Schreiben Sie den Ablauf auf ein Blatt und geben Sie ihn den Trauzeugen und dem DJ — nicht sich selbst. Sie werden an dem Tag nicht auf die Uhr schauen, und das ist auch gut so. Auf dem Zettel steht, wer wen fragt, wenn etwas unklar ist, und ab wann eine Verschiebung gemeldet werden muss. Zehn Zeilen genügen.

Wann Sie doch jemanden buchen sollten

Bei mehr als 150 Gästen, bei einer Feier mit vielen fest getakteten Programmpunkten oder wenn zwei Familien zusammenkommen, die sich nicht kennen. In diesen Fällen ist die Zeitführung ein echter Job, und ihn nebenbei zu machen bedeutet, dass eine befreundete Person Ihren Abend arbeitet statt ihn zu feiern.

Häufige Fragen

Kann eine Hochzeit ohne Moderator funktionieren?
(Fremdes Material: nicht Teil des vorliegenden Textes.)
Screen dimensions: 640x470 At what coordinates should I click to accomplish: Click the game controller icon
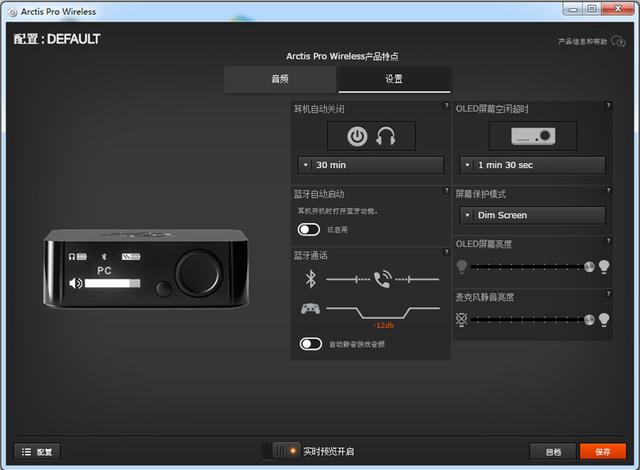click(310, 308)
Ja, wenn jemand die Zeitführung übernimmt — meist Trauzeugen oder der DJ. Ohne diese Rolle verschiebt sich der Abend, und niemand merkt rechtzeitig, warum.

Welche Momente brauchen wirklich eine Ansage?

Vier: Beginn des Essens, Eröffnungstanz, Anschnitt und das Ende beziehungsweise der letzte Shuttle. Der Rest findet auch ohne statt.

Kann der DJ die Moderation übernehmen?

Viele machen kurze Ansagen mit, ohne als Moderator aufzutreten. Fragen Sie ausdrücklich danach — es steht selten im Angebot.

Ab wann lohnt sich ein Moderator?

Ab etwa 150 Gästen oder bei vielen fest getakteten Programmpunkten. Dann ist Zeitführung ein echter Job, kein Nebenbei.